5. M. A est père de deux enfants de nationalité française, Louna et Kenzo, nés respectivement les 2 mai 2019 et 9 décembre 2020. Ainsi que le fait valoir le préfet en défense, le requérant, par les pièces versées aux débats, qui consistent en des factures isolées, au demeurant pour l'achat d'articles dont certains ne sont pas destinés à des enfants, n'établit pas contribuer de manière effective à l'entretien et à l'éducation de ses enfants depuis leur naissance ou depuis au moins deux ans.

6. Il résulte de ce qui précède, et alors que l'intéressé ne conteste au demeurant pas le second motif sur lequel le préfet de la Loire s'est fondé pour refuser de lui délivrer un titre de séjour, selon lequel sa présence sur le territoire français constitue une menace pour l'ordre public, que M. A n'est pas fondé à invoquer, par la voie de l'exception, l'illégalité du refus de séjour opposé à sa demande pour contester la décision lui faisant obligation de quitter le territoire français.

S'agissant des autres moyens :

7. En premier lieu, l'obligation de quitter le territoire français contestée fait mention des considérations de droit et de fait qui en constituent le fondement.
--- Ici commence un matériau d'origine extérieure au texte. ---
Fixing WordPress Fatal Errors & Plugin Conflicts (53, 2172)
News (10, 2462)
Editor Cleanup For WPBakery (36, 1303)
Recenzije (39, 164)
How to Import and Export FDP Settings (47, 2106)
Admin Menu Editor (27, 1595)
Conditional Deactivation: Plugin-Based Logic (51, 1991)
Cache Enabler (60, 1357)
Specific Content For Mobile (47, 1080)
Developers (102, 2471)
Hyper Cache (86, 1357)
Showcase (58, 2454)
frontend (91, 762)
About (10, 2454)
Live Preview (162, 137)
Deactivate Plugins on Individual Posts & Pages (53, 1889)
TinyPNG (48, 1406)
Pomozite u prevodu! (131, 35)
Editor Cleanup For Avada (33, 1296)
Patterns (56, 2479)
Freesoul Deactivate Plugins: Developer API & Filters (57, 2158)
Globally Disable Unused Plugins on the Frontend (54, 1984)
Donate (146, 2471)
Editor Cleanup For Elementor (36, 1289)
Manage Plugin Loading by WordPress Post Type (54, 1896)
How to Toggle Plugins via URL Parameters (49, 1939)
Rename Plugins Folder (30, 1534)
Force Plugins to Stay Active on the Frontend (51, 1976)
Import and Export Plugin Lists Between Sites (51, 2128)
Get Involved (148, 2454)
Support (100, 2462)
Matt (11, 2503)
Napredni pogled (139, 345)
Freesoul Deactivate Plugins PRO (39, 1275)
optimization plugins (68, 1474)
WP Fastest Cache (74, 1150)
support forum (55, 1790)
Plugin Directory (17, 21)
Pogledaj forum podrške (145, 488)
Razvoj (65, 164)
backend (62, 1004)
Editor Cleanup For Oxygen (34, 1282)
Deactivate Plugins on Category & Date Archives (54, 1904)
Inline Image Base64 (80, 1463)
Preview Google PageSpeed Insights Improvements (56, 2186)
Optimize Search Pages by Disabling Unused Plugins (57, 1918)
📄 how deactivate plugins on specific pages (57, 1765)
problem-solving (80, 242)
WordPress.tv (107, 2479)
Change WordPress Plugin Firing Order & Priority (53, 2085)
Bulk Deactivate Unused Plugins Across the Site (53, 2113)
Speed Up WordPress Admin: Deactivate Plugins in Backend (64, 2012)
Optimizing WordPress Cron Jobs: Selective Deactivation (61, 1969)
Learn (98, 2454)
Elle est, par suite, suffisamment motivée.

8. En deuxième lieu, il ne ressort pas des pièces du dossier que cette décision aurait été prise sans examen préalable approfondi de la situation personnelle de M. A.

9. En troisième lieu, selon l'article 8 de la convention européenne de sauvegarde des droits de l'homme et des libertés fondamentales : " Toute personne a droit au respect de sa vie privée et familiale, de son domicile et de sa correspondance. / Il ne peut y avoir ingérence d'une autorité publique dans l'exercice de ce droit que pour autant que cette ingérence est prévue par la loi et qu'elle constitue une mesure qui, dans une société démocratique, est nécessaire à la sécurité nationale, à la sûreté publique, au bien-être économique du pays, à la défense de l'ordre et à la prévention des infractions pénales, à la protection de la santé ou de la morale, ou à la protection des droits et libertés d'autrui ". Et aux termes du 1 de l'article 3 de la convention internationale relative aux droits de l'enfant : " 1. Dans toutes les décisions qui concernent les enfants, qu'elles soient le fait des institutions publiques ou privées de protection sociale, des tribunaux, des autorités administratives ou des organes législatifs, l'intérêt supérieur de l'enfant doit être une considération primordiale ".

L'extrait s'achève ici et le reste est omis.